Tra quelli appena visti, c’è Shame, di Steve McQueen che ha ricevuto più di cinque minuti di applausi dopo la proiezione in Sala Grande, rivolti soprattutto al protagonista, Michael Fassbender, impegnato nel ruolo dell’attraente, ma malato di sesso, Brandon.

Il film segue un periodo della vita del protagonista, single piacente in carriera, che scarica porno e vede ogni donna, persino la sorella, come preda sessuale.
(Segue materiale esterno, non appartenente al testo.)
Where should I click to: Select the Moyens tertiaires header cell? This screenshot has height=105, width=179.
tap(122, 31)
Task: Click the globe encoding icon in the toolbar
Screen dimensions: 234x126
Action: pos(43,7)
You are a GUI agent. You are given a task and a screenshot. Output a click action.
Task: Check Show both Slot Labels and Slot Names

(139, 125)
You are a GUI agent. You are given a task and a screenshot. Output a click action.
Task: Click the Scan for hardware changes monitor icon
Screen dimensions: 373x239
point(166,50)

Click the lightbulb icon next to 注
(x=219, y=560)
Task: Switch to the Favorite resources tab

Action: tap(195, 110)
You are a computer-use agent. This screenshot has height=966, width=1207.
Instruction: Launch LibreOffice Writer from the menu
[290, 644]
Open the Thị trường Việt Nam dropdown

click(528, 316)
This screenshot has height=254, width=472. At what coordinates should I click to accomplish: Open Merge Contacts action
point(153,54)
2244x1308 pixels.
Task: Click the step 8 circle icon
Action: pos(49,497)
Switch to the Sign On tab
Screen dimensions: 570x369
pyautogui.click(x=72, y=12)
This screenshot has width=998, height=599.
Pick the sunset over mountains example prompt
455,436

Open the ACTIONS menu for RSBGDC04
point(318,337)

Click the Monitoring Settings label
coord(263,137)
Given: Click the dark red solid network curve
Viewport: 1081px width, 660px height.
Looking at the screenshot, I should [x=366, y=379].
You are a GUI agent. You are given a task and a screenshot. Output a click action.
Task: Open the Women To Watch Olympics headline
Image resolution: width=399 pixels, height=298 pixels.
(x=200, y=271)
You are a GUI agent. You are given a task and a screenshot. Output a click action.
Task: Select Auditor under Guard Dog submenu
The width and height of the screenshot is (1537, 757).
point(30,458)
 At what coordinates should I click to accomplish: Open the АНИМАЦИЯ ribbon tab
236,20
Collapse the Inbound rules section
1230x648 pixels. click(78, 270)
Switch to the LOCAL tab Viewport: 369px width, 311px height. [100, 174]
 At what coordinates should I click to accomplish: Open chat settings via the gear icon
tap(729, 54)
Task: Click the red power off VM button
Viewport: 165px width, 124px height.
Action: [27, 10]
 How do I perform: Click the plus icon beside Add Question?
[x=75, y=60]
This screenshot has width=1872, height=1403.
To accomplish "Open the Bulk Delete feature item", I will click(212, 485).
Non c’è discorso o volontà di legame che tenga, solo aridità che per lui è ormai diventata normalità.

All’opposto c’è sua sorella, che invece cerca affetti e relazioni durature e ne vede la possibilità ovunque, facendo finta di non notare la fede del capo di Brandon, che vuole provare l’ebrezza  per una volta, di una donna che sia diversa da sua moglie e niente più, e cerca l’affetto del fratello,  perchè parte della sua stessa famiglia.

Le ossessioni portano Brandon in un vortice sempre più veloce e che lo trascina via, che lo porta a perdere ogni limite e vincolo, fino ad un evento che sembra portarlo da un’altra parte.

Il film, però,  sembra  voler sottolineare come la natura umana sia in realtà immutabile.

Il personaggio di Fassbender è tremendo e squallido, e l’attore è bravissimo nel far emergere questo elemento di  malattia, che viene travisato dall’aspetto curato e inequivocabilmente attraente del protagonista.

Nel toto-Coppa Volpi, l’attore potrebbe a mio avviso avere un buon piazzamento, e se la dovrà vedere probabilmente con tutto il cast del film di Polanski Carnage.

E’ da poco invece terminata la proiezione stampa dell nuovo film di Thomas Alfredson, autore dell’amatissimo Let the right one in, che questa volta ha abbandonto la natia Svezia per farsi produrre a Hollywood una spy story, Tinker, tailor, soldier, spy che ha unanimente ben impressionato chi lo ha visto.

Ha avuto un’accoglienza tiepida, sebbene con sala Darsena tutta esaurita Dark Horse di Todd Solondz ed è stato apprezzato Terraferma di Crialese.

Insomma, al 5 Settembre, la lotta per il Leone d’oro è decisamente aperta.